== Exercise requirements ==
Will you quote all the data below word for word, leaving out the pictures?
---------------
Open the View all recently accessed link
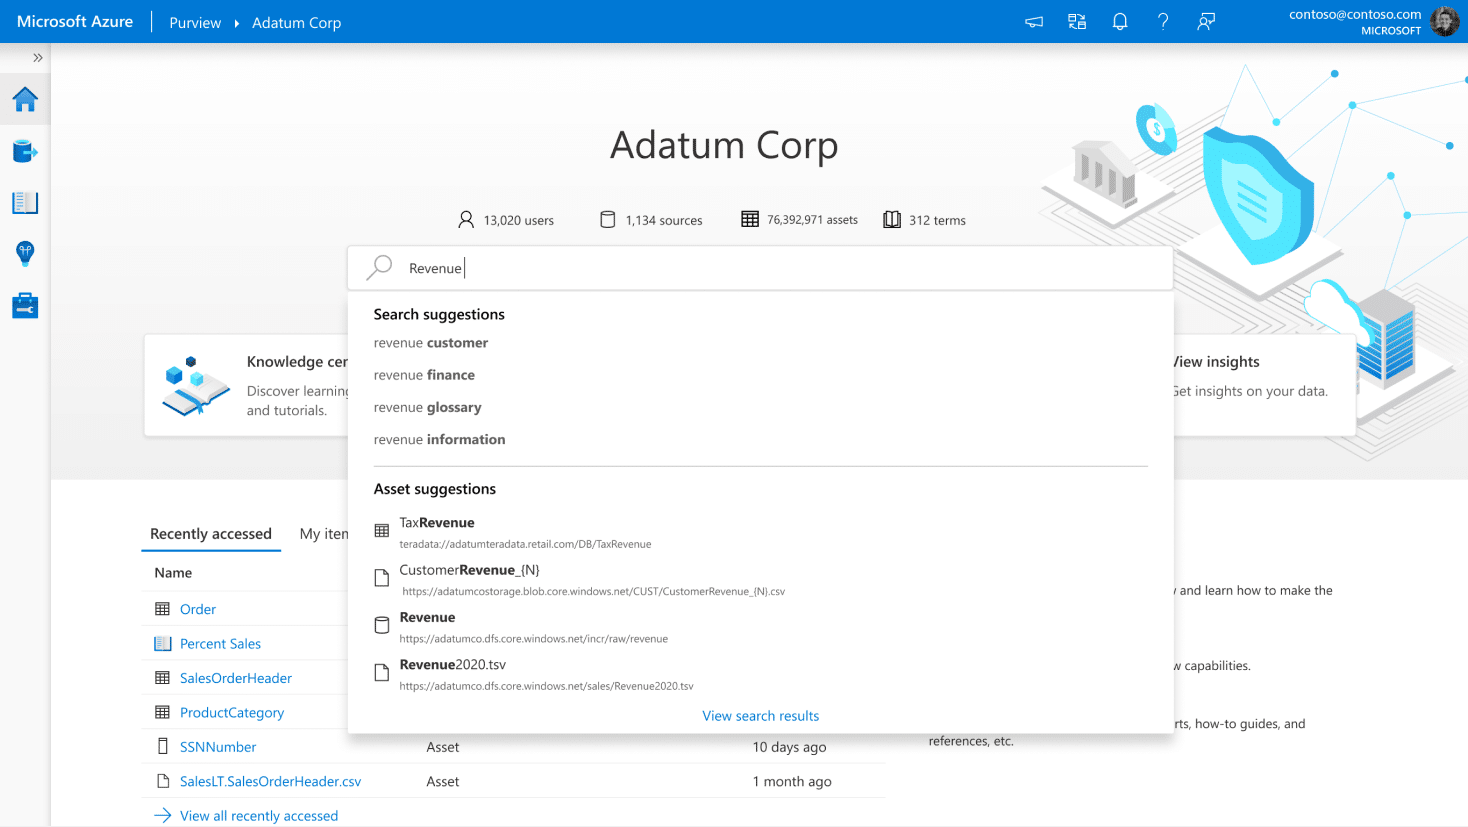This screenshot has width=1468, height=827. coord(259,816)
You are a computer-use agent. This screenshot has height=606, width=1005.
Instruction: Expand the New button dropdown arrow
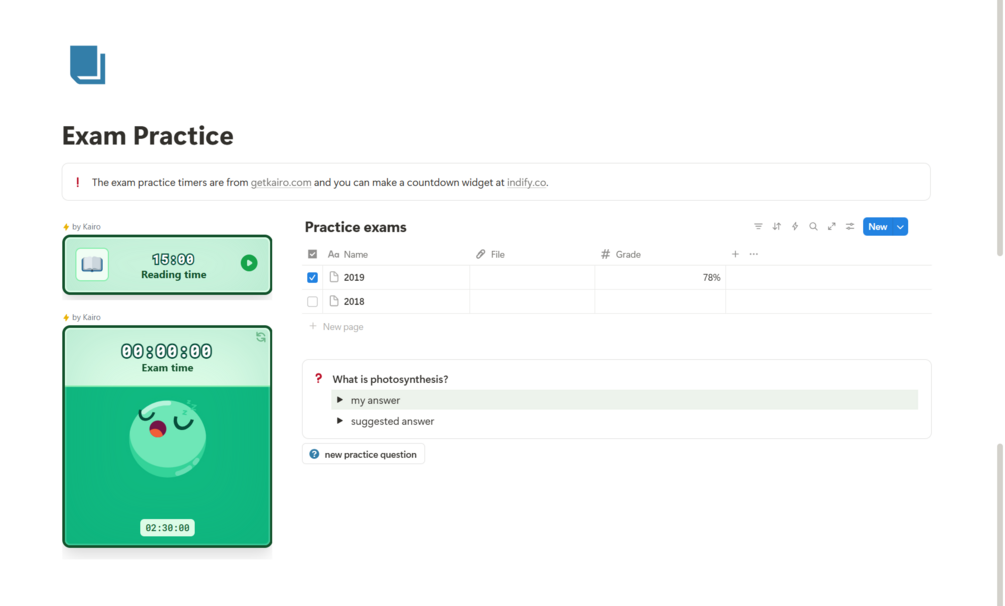(x=900, y=226)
---------------
== Reply to the task ==
Open the View all recently accessed link
This screenshot has width=1468, height=827. coord(259,816)
You are a computer-use agent. This screenshot has height=606, width=1005.
Instruction: Expand the New button dropdown arrow
(x=900, y=226)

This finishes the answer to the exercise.